"
"But how can you help me, child?" he asked, beginning to grow calmer under
her clear gaze. "It is such a very complicated case," he continued,
falling back gradually into his own natural manner. "You see, my friends
have probably arrived by this train, and yet I cannot go home until I have
set this other matter right with Fischelowitz. It is true, I have left a
word written for them on my table, and perhaps they are there now, waiting
for me, and if I went home I could have the money at once. But then--it
may be too late before I get here again--"
"What money?" asked Vjera, anxious to get at the truth without delay.
"Oh, it is an absurd thing," he answered, growing nervous again. "Quite
absurd--and yet, it is fifty marks--and until they come, I do not see what
to do.
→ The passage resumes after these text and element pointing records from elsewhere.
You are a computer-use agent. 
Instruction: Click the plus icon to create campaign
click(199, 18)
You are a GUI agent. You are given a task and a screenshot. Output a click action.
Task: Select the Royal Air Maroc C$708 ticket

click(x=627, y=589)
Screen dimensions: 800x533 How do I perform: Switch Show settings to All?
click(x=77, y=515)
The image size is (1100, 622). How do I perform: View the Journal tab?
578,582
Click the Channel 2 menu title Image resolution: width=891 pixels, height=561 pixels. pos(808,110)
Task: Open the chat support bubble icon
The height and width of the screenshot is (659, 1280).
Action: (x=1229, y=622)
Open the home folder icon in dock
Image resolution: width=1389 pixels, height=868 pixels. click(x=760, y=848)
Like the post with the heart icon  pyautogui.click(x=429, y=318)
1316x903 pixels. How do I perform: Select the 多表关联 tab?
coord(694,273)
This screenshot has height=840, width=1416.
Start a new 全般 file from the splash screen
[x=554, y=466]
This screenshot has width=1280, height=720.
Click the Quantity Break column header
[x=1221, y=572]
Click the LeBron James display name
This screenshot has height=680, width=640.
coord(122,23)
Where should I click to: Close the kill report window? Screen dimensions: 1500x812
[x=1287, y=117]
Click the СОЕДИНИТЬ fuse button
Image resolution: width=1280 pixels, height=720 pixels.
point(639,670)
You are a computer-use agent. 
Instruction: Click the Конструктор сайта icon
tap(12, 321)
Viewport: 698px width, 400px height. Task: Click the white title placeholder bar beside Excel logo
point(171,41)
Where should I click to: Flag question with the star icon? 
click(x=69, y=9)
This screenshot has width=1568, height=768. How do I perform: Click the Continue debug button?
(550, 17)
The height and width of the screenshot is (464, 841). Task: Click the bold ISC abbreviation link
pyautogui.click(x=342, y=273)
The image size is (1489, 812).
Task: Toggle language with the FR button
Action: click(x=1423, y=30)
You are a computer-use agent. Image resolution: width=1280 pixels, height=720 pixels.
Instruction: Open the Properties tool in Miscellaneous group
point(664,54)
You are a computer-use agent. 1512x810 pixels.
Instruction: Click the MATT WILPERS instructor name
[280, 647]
Fifty marks--to-day it seems so much, and to-morrow it will seem so
little!" He made a poor attempt to smile, but his voice trembled.
"But these fifty marks--what do you need them for to-night?" Vjera asked,
not understanding at all. "Will not to-morrow do as well?"
"No, no!" he cried in renewed anxiety. "It must be to-night, now, this
very hour. If I do not pay the money, I am ruined, Vjera, disgraced for
ever. It is a debt of honour--you do not understand what that means,
child, nor how terrible it is for a man not to pay before the day is
over--ah, if it were not a debt of honour!--but there is no time to be
lost. It is almost dark already. Go home, dear Vjera, go home.